The relevance of Prof Parkin’s work to our daily lives is intriguing. He revolutionised the Internet with his application of spintronics to data storage disk drives, enabling a thousand-fold increase in the storage capacity of disk drives. This contribution, for which Prof Parkin received the 2014 Millennium Technology Prize, underpinned the evolution of large data centres and cloud services, social networks, and online music and film distribution—all of which we use on a day-to-day basis now.
Looking back on his journey, Prof Parkin says he is continuously amazed by the degree of technological advancements that humanity has achieved. “I remember the first computing systems when I joined IBM as a postdoctoral researcher in the 1990s,” he says. “Chunky, with screens half a metre deep, and so heavy that no one could lift them. But looking at the paper-thin screens and hyper-realistic visuals that we have now, that’s just surreal.”

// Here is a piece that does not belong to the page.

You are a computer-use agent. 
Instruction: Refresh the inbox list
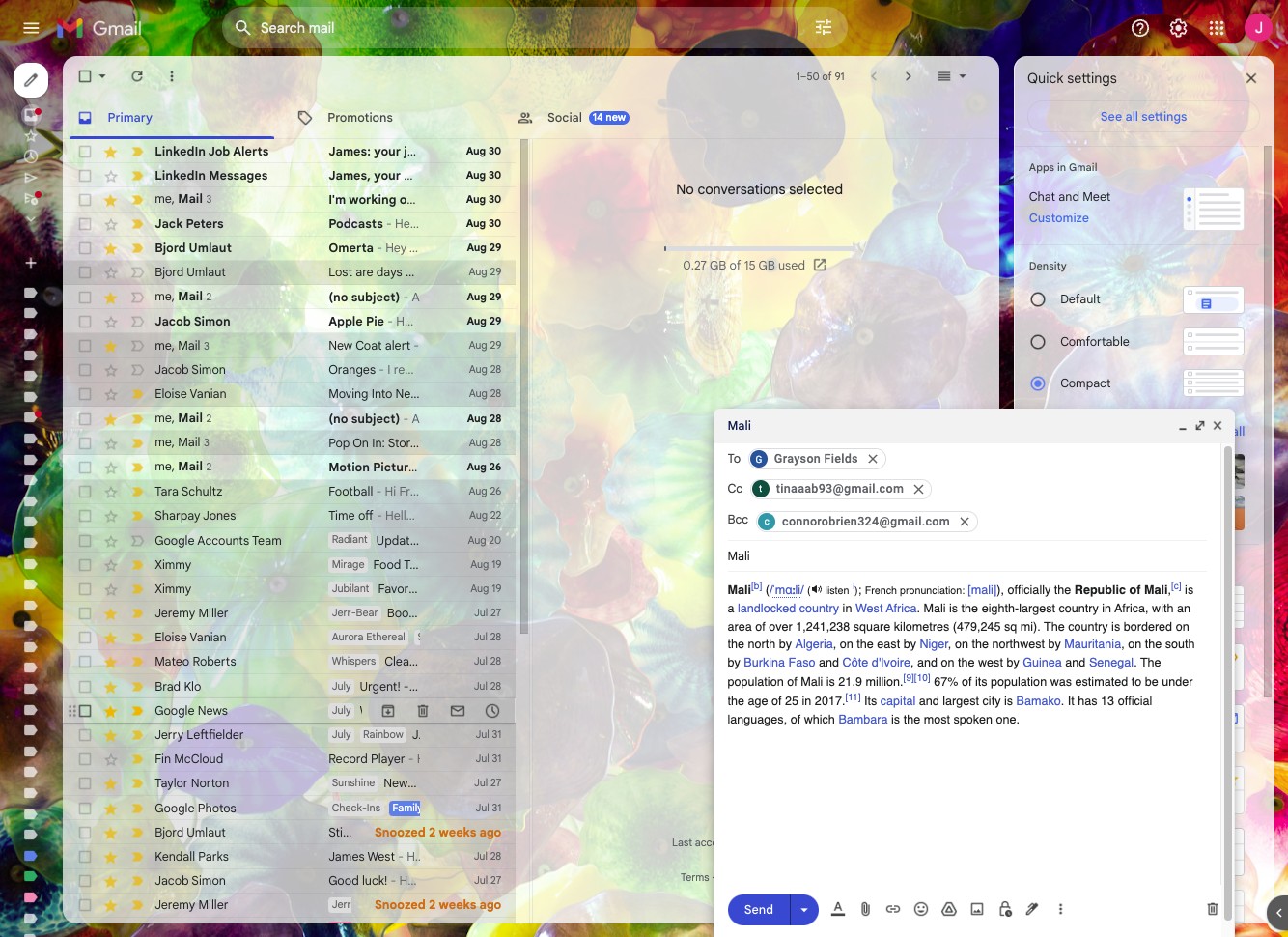[x=137, y=76]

Emphasising that science and technological advancements are largely unpredictable, Prof Parkin says that despite the challenges, this is precisely why progress happens. After all, the most boring thing a scientist can do, is to follow a known path from point A to point B, he believes. “You really want to follow a path where there is no path. Then you have to create a path, and that’s super exciting and interesting.”

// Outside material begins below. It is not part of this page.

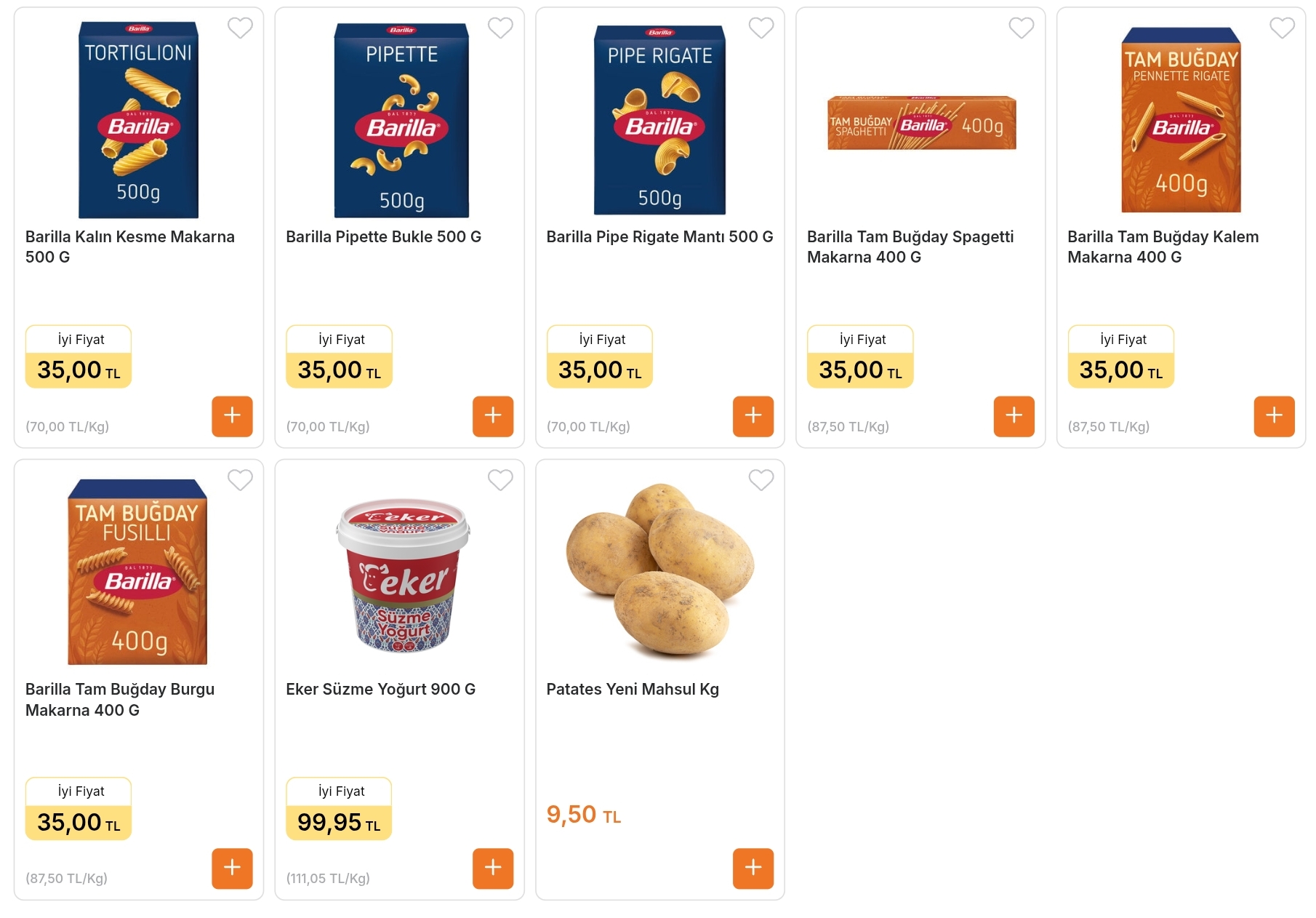Favorite the Tortiglioni Kalın Kesme pasta
The width and height of the screenshot is (1316, 918).
click(x=240, y=28)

A strong believer of pushing boundaries and attempting the impossible, Prof Parkin has been working on racetrack memory, an entirely novel concept that he created, since 2002. What started as a radical idea that others were skeptical of has turned into an anticipated breakthrough after Prof Parkin proved its fundamental principle in a scientific paper published in 2008. If developed and scaled successfully, racetrack memory would enable a much larger storage capacity in disk drives.

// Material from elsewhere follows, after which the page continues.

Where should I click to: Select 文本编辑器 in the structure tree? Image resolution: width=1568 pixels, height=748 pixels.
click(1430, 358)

Prof Parkin encourages aspiring scientists who want to work at the cutting-edge of science to seek out collaborators who share the same belief. Drawing from personal experience, he explains that it makes for an inspiring and purposeful journey, when one gets to work with collaborators who think differently and who have insights that nobody else has. “It can be a frustrating process, because when you’re pushing for new knowledge and inventions, people often don’t believe that what you’re doing is possible. That’s normal, and you just have to keep going,” he advises.
Prof Parkin is now based in Germany as Director at Max Planck Institute of Microstructure Physics and Professor at the Institute of Physics at Martin Luther University Halle-Wittenberg. In 2021, he received the King Faisal Prize for Science for his groundbreaking contributions to the field of spintronics.